* What is being asked *
Starting at the line that holds "Given: Click the flexed bicep emoji", quote every line through the end of the records, both boundary lines included. Omit the pictures.

Saved entries:
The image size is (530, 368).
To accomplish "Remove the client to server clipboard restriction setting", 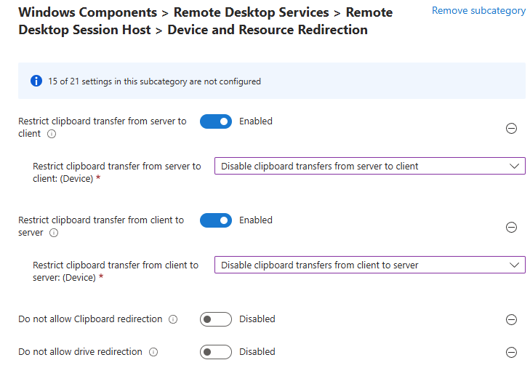I will [511, 227].

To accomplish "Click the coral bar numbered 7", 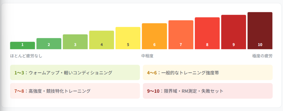I will (x=181, y=35).
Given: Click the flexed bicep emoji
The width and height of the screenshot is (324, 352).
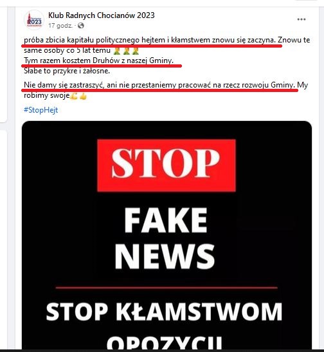Looking at the screenshot, I should point(73,96).
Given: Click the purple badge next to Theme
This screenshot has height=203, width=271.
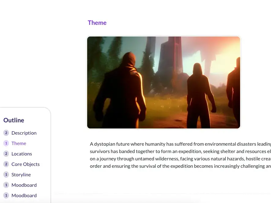Looking at the screenshot, I should tap(6, 143).
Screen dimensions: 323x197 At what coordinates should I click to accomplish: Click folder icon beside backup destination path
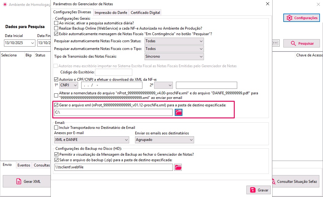(178, 167)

* Response to the task *
Given: Click the flexed bicep emoji
The width and height of the screenshot is (324, 352).
Looking at the screenshot, I should point(73,96).
Given: Click the purple badge next to Theme
This screenshot has height=203, width=271.
Looking at the screenshot, I should tap(6, 143).
Screen dimensions: 323x197 At what coordinates should I click to accomplish: Click folder icon beside backup destination path
(178, 167)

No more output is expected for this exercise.